Task to complete: Continue the personal account of life with a spouse's peanut and tree nut allergy, starting after its last sentence.

Hi there! My name is Faryn and I married a man with a life threatening peanut and tree nut allergy. We have been together since 2009 and my life has certainly changed.
Prior to meeting Ryan, I ate nuts and peanuts all the time! I never had to read food labels, could travel to wherever I wanted, and used whatever beauty products I pleased. I had never known anyone with a nut allergy before and did not understand the daily fears/anxieties that people face.
Before dating Ryan, we would carpool to our summer jobs together. One day, I was running late and brought a Special K peanut butter snack bar in his car. I didn’t think anything of it but he asked me to immediately throw it out. This conversation led to the awkward conversation about him kissing girls in the past. He mentioned that whoever he dates cannot eat nuts because he could react upon kissing them or being intimate with them. Fast forward a few weeks later when we shared our first kiss. I tried to prank him by stating that I accidentally ate nuts earlier in day. Bad decision! The look he gave me was one I will never forget. From that point forward, I quickly realized just how serious his allergy was and began to empathize with his constant anxiety and fears surrounding food.
With this knowledge and a little research about couples with food allergies and whether or not he could react, we made the joint decision that I would abstain from all peanut and tree nut products. It does not stop at that - we do not go to certain restaurants (particularly Asian), travel across the Atlantic ocean, or get sweet treats outside of our apartment. Because communication with restaurants is crucial, we try to form positive relationships with food establishments that are accommodating by posting about them on our Instagram account and returning to the restaurant frequently.

Data to examine:
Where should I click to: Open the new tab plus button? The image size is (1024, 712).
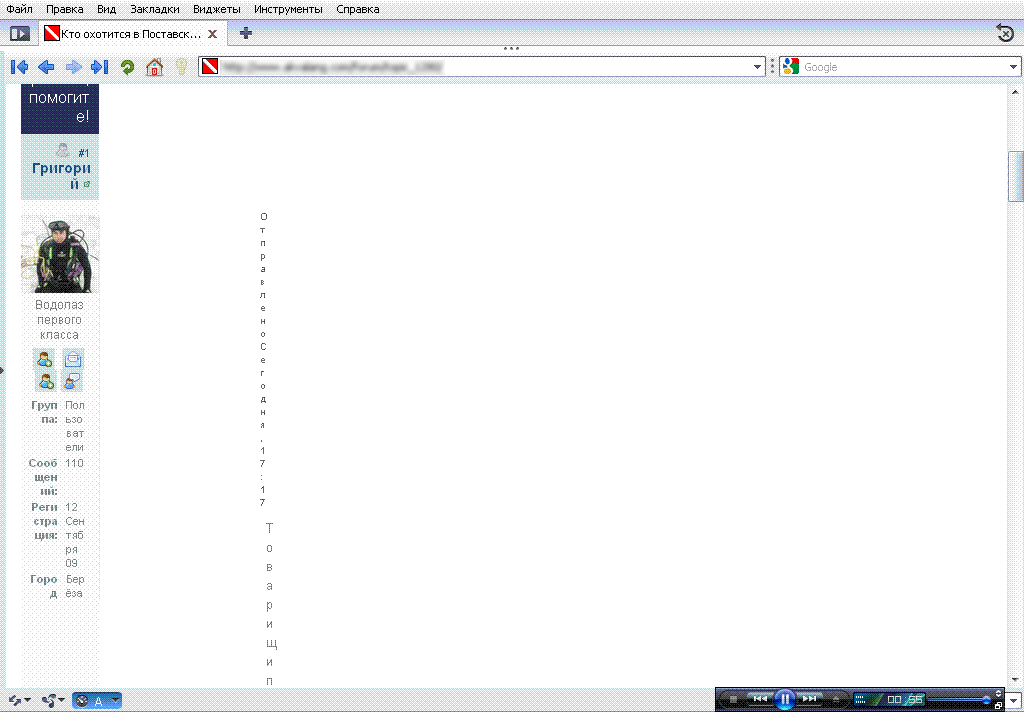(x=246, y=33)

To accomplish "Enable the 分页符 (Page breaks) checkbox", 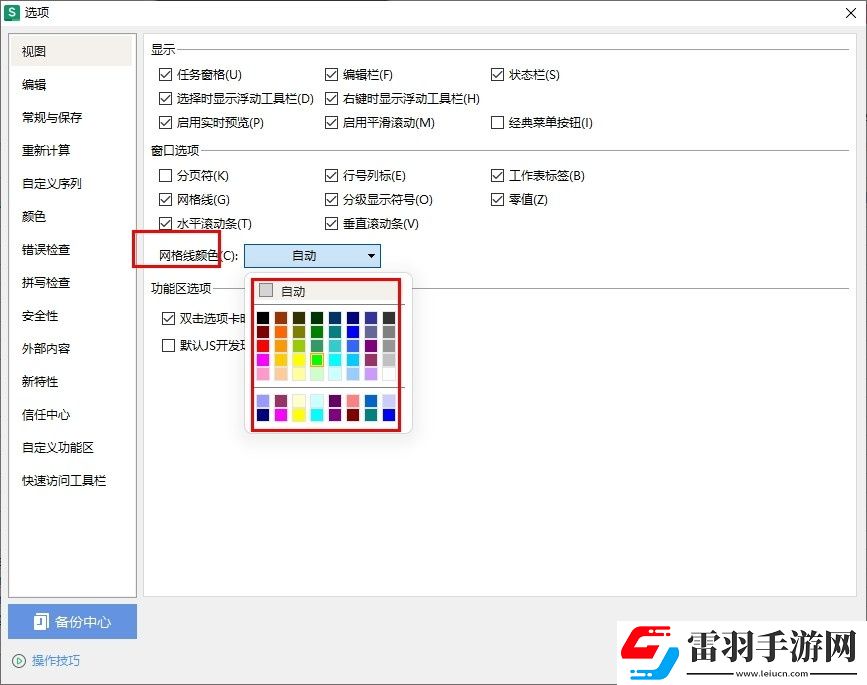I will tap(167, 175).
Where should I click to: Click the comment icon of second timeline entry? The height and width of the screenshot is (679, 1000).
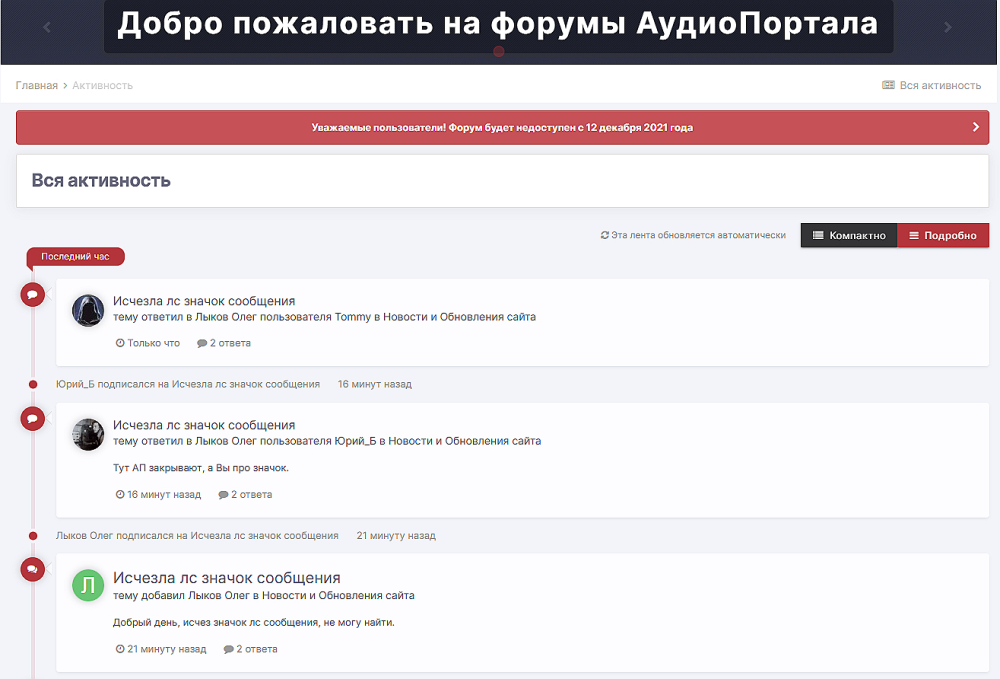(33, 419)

Answer space:
Flying is an exhausting and nerve-racking experience. I give Ryan the window seat and he often puts his hood up to avoid smelling nuts. Passengers are allowed to eat whatever they please in such confined quarters with recycled air. If the airline permits (only a few do), we will pre-board to wipe down the tray tables and the airline may make a nut allergy passenger announcement. However, there are no guarantees that the airline will comply with protocol, that the staff will follow through with requests, and that passengers will comply with any instructions.
Other unexpected issues my husband faces are at parties or social gatherings. There is zero control over the situation as people love to serve things containing nuts and people also love to eat nuts with their hands. Subsequently, people typically greet you with handshakes or kisses on the cheek.
While the aforementioned issues are very much a reality in our relationship, I wish people would understand that we are not special. We are not asking that others accommodate us all the time; rather we hope that people take the time to be educated and compassionate. This is not a choice, fad diet or even a religious obligation. A remnant or dusting of a nut product could send Ryan into anaphylactic shock or even death.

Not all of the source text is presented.